[Stored items from a collection]

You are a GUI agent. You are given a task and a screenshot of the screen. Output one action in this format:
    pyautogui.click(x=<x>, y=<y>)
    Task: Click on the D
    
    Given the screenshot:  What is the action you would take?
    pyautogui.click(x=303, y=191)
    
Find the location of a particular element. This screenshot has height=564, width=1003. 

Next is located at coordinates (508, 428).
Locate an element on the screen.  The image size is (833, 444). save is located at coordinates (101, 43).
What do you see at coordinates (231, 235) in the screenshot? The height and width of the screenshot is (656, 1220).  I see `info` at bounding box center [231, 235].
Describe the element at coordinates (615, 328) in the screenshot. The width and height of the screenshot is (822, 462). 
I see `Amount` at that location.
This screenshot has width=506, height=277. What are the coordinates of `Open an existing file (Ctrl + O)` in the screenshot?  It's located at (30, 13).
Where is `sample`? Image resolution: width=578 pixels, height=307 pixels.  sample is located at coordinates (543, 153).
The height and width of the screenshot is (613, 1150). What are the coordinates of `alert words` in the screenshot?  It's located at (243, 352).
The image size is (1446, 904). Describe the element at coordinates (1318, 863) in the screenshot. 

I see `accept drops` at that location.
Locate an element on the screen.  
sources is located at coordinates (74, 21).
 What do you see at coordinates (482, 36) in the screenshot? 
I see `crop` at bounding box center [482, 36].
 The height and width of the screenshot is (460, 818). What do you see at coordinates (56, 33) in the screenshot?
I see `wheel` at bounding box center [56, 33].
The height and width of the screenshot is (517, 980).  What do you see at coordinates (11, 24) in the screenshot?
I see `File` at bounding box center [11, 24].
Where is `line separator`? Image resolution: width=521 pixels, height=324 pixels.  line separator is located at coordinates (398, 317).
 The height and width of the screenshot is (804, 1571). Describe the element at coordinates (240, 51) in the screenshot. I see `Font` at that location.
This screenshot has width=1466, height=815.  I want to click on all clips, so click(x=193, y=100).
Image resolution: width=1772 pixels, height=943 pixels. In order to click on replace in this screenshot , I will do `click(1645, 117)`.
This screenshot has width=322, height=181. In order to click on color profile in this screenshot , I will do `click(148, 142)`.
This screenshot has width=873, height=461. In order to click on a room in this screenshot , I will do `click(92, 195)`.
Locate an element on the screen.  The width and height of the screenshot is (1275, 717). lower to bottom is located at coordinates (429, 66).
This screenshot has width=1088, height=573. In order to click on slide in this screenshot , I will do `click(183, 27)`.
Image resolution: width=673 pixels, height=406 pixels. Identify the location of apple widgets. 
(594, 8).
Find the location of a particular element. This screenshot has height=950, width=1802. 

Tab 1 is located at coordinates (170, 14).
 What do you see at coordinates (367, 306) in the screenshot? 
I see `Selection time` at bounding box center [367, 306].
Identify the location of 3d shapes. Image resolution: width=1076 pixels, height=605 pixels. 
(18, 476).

▶ _GIVEN INSTRUCTION_: Copy out the records word for word, starting with the line containing "coordinates (101, 43)." and continuing through the line containing "Image resolution: width=1772".

▶ _COMPLETE OUTPUT_:
Locate an element on the screen.  The image size is (833, 444). save is located at coordinates (101, 43).
What do you see at coordinates (231, 235) in the screenshot? The height and width of the screenshot is (656, 1220).  I see `info` at bounding box center [231, 235].
Describe the element at coordinates (615, 328) in the screenshot. The width and height of the screenshot is (822, 462). 
I see `Amount` at that location.
This screenshot has width=506, height=277. What are the coordinates of `Open an existing file (Ctrl + O)` in the screenshot?  It's located at (30, 13).
Where is `sample`? Image resolution: width=578 pixels, height=307 pixels.  sample is located at coordinates (543, 153).
The height and width of the screenshot is (613, 1150). What are the coordinates of `alert words` in the screenshot?  It's located at (243, 352).
The image size is (1446, 904). Describe the element at coordinates (1318, 863) in the screenshot. 

I see `accept drops` at that location.
Locate an element on the screen.  
sources is located at coordinates (74, 21).
 What do you see at coordinates (482, 36) in the screenshot? 
I see `crop` at bounding box center [482, 36].
 The height and width of the screenshot is (460, 818). What do you see at coordinates (56, 33) in the screenshot?
I see `wheel` at bounding box center [56, 33].
The height and width of the screenshot is (517, 980).  What do you see at coordinates (11, 24) in the screenshot?
I see `File` at bounding box center [11, 24].
Where is `line separator`? Image resolution: width=521 pixels, height=324 pixels.  line separator is located at coordinates (398, 317).
 The height and width of the screenshot is (804, 1571). Describe the element at coordinates (240, 51) in the screenshot. I see `Font` at that location.
This screenshot has width=1466, height=815.  I want to click on all clips, so click(x=193, y=100).
Image resolution: width=1772 pixels, height=943 pixels. In order to click on replace in this screenshot , I will do `click(1645, 117)`.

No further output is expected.